(Work item) From the listing below, copy each line where "agent" occurs.

(Task data)
———
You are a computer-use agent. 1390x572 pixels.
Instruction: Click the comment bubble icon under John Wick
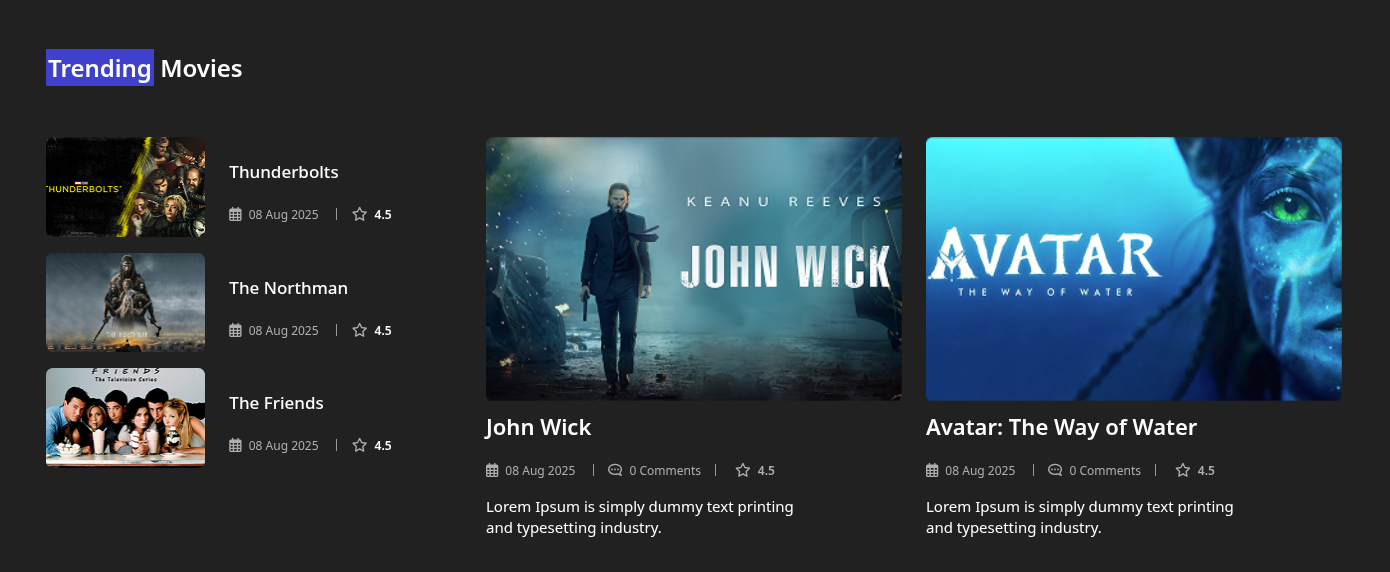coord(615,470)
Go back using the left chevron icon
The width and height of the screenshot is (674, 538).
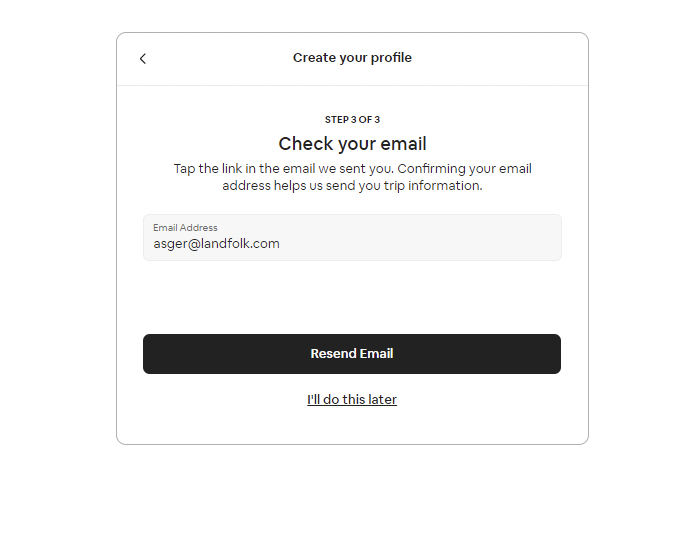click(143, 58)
———
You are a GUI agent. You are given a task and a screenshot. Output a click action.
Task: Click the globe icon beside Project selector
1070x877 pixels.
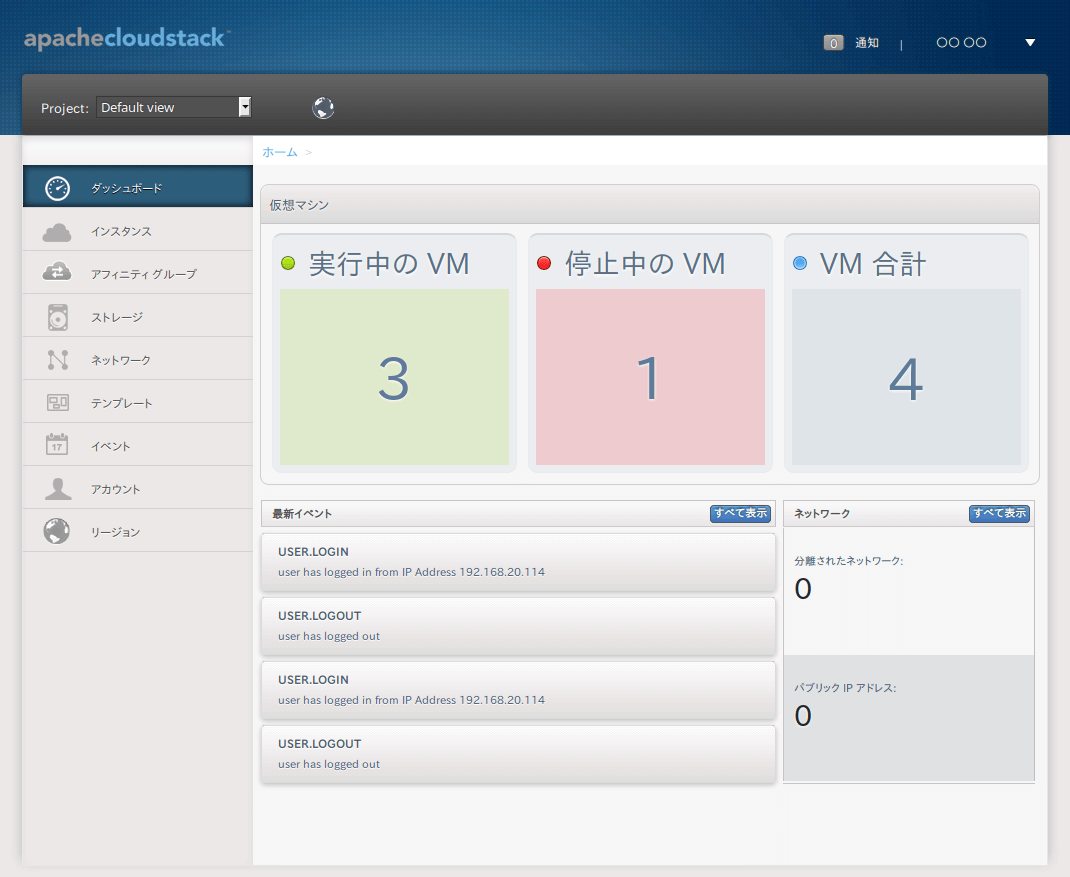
———
(Reply)
You are a computer-use agent. 1390x572 pixels.
You are a GUI agent. You are given a task and a screenshot. Output a click action.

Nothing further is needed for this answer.